“À medida que a criança cresce e corta os laços primários, vai desenvolvendo uma busca de liberdade e independência. Mas o fim desta busca só pode ser entendido se entendermos o carácter dialético deste processo de individuação crescente.
Este processo tem dois aspetos: um é o de que a criança se torna
mais forte dos pontos de vista físico, emocional e mental. (…) Os limites do
crescimento da individuação e do eu são estabelecidos, em parte, por condições
individuais, mas essencialmente por condições sociais. Isto porque, embora as
diferenças entre os indivíduos, a este respeito, pareçam ser grandes, cada
sociedade é caracterizada por um certo nível de individuação que o indivíduo
não pode superar.
O outro aspeto do processo de individuação é a solidão crescente.

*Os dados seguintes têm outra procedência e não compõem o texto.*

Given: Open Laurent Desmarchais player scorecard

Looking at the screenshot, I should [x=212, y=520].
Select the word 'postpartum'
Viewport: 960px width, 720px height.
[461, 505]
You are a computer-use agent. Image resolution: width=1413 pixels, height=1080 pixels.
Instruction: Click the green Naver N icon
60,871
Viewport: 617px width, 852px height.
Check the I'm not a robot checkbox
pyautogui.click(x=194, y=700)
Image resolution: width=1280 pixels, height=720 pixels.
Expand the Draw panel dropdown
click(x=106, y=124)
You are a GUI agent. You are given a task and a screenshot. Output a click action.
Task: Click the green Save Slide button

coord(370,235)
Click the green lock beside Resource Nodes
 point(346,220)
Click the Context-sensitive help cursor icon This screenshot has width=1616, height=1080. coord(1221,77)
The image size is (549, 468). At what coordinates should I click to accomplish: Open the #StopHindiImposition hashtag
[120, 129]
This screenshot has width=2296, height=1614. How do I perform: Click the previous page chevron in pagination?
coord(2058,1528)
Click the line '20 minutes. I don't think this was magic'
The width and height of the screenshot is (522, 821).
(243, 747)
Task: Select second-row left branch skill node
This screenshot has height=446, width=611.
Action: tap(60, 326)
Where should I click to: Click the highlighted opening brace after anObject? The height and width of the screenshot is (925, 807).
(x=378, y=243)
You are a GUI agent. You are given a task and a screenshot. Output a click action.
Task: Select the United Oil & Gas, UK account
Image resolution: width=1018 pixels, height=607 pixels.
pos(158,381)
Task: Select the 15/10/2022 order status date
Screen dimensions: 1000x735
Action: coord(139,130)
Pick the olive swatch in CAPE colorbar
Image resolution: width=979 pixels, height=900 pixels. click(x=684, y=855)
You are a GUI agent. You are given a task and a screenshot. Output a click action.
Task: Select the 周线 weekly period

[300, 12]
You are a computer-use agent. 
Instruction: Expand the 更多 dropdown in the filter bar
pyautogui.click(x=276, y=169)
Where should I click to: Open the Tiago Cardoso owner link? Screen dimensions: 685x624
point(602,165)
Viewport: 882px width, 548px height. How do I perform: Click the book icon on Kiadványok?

Os laços primários oferecem segurança e unidade básica com o mundo que nos é
exterior. À medida que a criança emerge deste mundo, torna-se consciente de
estar sozinha, de ser uma entidade separada de todas as outras. Esta separação
de um mundo que, em comparação com a nossa própria existência individual, é
esmagadoramente forte e poderoso, muitas vezes ameaçador e perigoso, cria um
sentimento de impotência e ansiedade. Enquanto somos parte integral desse
mundo, inconscientes das possibilidades e responsabilidades da ação individual,
não há necessidade de o temer. Quando nos tornamos indivíduos, ficamos sozinhos
e enfrentamos o mundo em todos os seus aspetos perigosos e esmagadores.
Surgem impulsos de renúncia à nossa individualidade, de superação
do sentimento de solidão e de impotência, submergindo completamente no mundo
exterior. Ora, estes impulsos e os novos laços que deles surgem não são idênticos
aos laços primários que foram cortados no próprio processo de crescimento. Da
mesma maneira que uma criança nunca pode regressar fisicamente ao útero da mãe,
nunca pode inverter fisicamente o processo de individuação. Os esforços para o
fazer adquirem necessariamente o carácter de submissão, em que a contradição
básica entre a autoridade e a criança que se lhe submete nunca é eliminada.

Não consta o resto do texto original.